Angioedema in the mouth or upper airways is a feared adverse reaction to angiotensin-converting enzyme inhibitor (ACEi) and angiotensin receptor blocker (ARB) treatment, which is used for hypertension, heart failure and diabetes complications. This candidate gene and genome-wide association study aimed to identify genetic variants predisposing to angioedema induced by these drugs. The discovery cohort consisted of 173 cases and 4890 controls recruited in Sweden. In the candidate gene analysis, ETV6, BDKRB2, MME, and PRKCQ were nominally associated with angioedema (p < 0.05), but did not pass Bonferroni correction for multiple testing (p < 2.89 × 10-5). In the genome-wide analysis, intronic variants in the calcium-activated potassium channel subunit alpha-1 (KCNMA1) gene on chromosome 10 were significantly associated with angioedema (p < 5 × 10-8). Whilst the top KCNMA1 hit was not significant in the replication cohort (413 cases and 599 ACEi-exposed controls from the US and Northern Europe), a meta-analysis of the replication and discovery cohorts (in total 586 cases and 1944 ACEi-exposed controls) revealed that each variant allele increased the odds of experiencing angioedema 1.62 times (95% confidence interval 1.05-2.50, p = 0.030). Associated KCNMA1 variants are not known to be functional, but are in linkage disequilibrium with variants in transcription factor binding sites active in relevant tissues. In summary, our data suggest that common variation in KCNMA1 is associated with risk of angioedema induced by ACEi or ARB treatment. Future whole exome or genome sequencing studies will show whether rare variants in KCNMA1 or other genes contribute to the risk of ACEi- and ARB-induced angioedema.

中文翻译:

血管紧张素转换酶抑制剂和血管紧张素受体阻滞剂治疗引起的血管性水肿的全基因组关联研究。

口腔或上呼吸道血管性水肿是血管紧张素转换酶抑制剂 (ACEi) 和血管紧张素受体阻滞剂 (ARB) 治疗的可怕不良反应,血管紧张素受体阻滞剂用于治疗高血压、心力衰竭和糖尿病并发症。

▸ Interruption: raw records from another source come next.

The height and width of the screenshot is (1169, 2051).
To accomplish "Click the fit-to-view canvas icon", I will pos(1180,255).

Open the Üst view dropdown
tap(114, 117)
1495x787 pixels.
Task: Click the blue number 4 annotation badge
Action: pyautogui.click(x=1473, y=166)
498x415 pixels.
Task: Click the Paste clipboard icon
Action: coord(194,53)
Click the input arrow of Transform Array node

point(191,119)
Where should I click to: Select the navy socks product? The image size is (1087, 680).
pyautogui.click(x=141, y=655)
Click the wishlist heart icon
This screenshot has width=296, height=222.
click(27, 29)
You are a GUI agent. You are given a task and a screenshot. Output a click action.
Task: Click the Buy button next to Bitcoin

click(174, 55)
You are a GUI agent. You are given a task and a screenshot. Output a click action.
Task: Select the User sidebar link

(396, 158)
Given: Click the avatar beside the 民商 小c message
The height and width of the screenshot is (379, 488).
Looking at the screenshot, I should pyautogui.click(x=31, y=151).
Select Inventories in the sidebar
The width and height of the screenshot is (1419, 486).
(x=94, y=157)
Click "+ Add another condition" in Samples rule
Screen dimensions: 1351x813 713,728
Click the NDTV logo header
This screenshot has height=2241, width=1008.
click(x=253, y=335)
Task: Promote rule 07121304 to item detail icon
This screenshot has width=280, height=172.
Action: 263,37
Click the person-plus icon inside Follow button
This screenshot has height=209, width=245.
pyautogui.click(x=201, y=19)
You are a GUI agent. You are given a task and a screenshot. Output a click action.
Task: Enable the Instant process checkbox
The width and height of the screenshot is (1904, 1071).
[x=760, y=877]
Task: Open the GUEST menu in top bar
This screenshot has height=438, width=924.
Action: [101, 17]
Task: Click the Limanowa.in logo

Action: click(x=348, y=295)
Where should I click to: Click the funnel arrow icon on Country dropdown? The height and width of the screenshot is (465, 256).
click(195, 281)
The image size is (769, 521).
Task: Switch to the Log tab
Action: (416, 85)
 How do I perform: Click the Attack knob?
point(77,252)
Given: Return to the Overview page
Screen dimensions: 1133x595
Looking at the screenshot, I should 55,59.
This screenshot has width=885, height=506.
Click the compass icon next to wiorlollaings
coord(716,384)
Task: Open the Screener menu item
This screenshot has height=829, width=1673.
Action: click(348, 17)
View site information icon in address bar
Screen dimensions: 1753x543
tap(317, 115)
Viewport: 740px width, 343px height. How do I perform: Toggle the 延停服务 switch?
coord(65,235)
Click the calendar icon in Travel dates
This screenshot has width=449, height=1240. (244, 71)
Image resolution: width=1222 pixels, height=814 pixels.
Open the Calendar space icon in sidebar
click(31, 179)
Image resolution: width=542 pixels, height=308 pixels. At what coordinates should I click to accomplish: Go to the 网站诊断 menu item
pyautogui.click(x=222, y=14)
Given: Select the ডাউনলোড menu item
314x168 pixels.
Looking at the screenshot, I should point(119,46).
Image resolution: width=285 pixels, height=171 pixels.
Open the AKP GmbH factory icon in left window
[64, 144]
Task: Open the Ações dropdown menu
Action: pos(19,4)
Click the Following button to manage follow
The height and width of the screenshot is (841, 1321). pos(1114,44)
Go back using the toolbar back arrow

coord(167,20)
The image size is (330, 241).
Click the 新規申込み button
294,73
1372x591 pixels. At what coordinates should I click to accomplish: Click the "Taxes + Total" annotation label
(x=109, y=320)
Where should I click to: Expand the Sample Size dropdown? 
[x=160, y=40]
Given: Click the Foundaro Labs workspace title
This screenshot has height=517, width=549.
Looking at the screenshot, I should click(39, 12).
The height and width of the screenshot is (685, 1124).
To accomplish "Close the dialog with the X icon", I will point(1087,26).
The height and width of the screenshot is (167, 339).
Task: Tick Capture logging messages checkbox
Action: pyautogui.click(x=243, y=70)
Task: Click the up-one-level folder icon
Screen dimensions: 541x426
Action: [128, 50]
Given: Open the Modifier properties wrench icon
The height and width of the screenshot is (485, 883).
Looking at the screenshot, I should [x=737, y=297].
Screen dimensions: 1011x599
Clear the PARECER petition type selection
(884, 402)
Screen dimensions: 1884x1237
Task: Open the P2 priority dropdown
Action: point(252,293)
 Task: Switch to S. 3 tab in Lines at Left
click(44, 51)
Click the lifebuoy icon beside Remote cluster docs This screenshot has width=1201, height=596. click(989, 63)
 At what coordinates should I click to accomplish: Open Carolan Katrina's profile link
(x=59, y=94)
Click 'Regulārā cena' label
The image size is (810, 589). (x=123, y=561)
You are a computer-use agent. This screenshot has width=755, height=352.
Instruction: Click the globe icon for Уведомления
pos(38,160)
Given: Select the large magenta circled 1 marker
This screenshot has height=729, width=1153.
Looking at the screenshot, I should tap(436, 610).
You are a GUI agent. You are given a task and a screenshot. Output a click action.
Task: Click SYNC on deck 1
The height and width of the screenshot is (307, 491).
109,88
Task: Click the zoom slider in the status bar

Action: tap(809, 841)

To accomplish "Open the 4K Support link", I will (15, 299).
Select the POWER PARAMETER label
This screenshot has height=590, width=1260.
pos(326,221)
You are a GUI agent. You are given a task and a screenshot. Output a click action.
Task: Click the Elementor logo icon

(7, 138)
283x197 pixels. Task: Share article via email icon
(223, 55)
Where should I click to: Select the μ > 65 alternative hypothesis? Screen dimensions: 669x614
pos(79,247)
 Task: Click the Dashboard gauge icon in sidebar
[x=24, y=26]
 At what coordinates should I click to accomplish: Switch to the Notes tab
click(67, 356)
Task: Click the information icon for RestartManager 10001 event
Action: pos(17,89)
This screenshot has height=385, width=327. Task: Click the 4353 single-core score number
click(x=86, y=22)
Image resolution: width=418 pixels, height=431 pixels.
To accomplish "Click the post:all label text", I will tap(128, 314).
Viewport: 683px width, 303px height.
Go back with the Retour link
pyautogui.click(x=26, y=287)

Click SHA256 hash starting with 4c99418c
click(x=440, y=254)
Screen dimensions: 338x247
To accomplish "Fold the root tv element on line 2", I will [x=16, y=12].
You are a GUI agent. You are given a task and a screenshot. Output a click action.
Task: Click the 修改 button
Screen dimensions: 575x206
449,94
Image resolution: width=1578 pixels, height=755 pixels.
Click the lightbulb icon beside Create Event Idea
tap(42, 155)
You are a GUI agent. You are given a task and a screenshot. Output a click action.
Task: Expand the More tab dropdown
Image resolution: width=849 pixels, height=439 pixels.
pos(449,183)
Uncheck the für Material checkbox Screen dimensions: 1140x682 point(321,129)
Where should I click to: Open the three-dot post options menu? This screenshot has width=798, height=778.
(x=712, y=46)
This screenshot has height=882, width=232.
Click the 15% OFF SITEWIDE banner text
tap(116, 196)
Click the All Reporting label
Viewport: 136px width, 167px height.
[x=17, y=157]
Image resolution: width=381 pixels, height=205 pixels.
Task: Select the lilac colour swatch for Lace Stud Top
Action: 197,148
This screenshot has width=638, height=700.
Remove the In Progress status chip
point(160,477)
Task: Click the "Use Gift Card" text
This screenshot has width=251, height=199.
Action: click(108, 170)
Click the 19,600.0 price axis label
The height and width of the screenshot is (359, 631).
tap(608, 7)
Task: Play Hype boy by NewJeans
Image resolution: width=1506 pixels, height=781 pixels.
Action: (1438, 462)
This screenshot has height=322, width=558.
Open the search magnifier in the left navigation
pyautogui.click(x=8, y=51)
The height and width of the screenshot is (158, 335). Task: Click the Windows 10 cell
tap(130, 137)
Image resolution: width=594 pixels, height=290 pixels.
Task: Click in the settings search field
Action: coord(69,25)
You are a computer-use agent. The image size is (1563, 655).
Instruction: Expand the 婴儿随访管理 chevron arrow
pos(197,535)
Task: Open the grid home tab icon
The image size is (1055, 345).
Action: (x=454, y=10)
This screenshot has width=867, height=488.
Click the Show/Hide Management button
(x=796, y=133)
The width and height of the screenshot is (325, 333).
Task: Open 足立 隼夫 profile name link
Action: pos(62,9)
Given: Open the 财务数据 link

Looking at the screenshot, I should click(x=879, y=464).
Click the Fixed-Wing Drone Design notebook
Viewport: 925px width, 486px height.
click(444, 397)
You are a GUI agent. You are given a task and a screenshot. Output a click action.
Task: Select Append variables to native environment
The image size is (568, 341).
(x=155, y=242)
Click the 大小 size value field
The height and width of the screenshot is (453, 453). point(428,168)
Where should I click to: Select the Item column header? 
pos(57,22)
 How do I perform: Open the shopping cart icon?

这项候选基因和全基因组关联研究旨在确定易患这些药物引起的血管性水肿的遗传变异。发现队列包括在瑞典招募的 173 例病例和 4890 名对照。在候选基因分析中,ETV6、BDKRB2、MME 和 PRKCQ 名义上与血管性水肿相关(p < 0.05),但未通过多项测试的 Bonferroni 校正(p < 2.89 × 10-5)。在全基因组分析中,10 号染色体上钙激活钾通道亚基 α-1 (KCNMA1) 基因的内含子变异与血管性水肿显着相关(p < 5 × 10-8)。虽然在复制队列(来自美国和北欧的 413 例病例和 599 例暴露于 ACEi 的对照中)最高的 KCNMA1 命中率并不显着,但对复制和发现队列(总共 586 例和 1944 例暴露于 ACEi 的对照)的荟萃分析) 显示,每个变异等位基因将经历血管性水肿的几率增加 1.62 倍(95% 置信区间 1.05-2.50,p = 0.030)。相关的 KCNMA1 变体尚不清楚是否具有功能性,但与相关组织中活跃的转录因子结合位点的变体存在连锁不平衡。总之,我们的数据表明 KCNMA1 的常见变异与 ACEI 或 ARB 治疗引起的血管性水肿风险相关。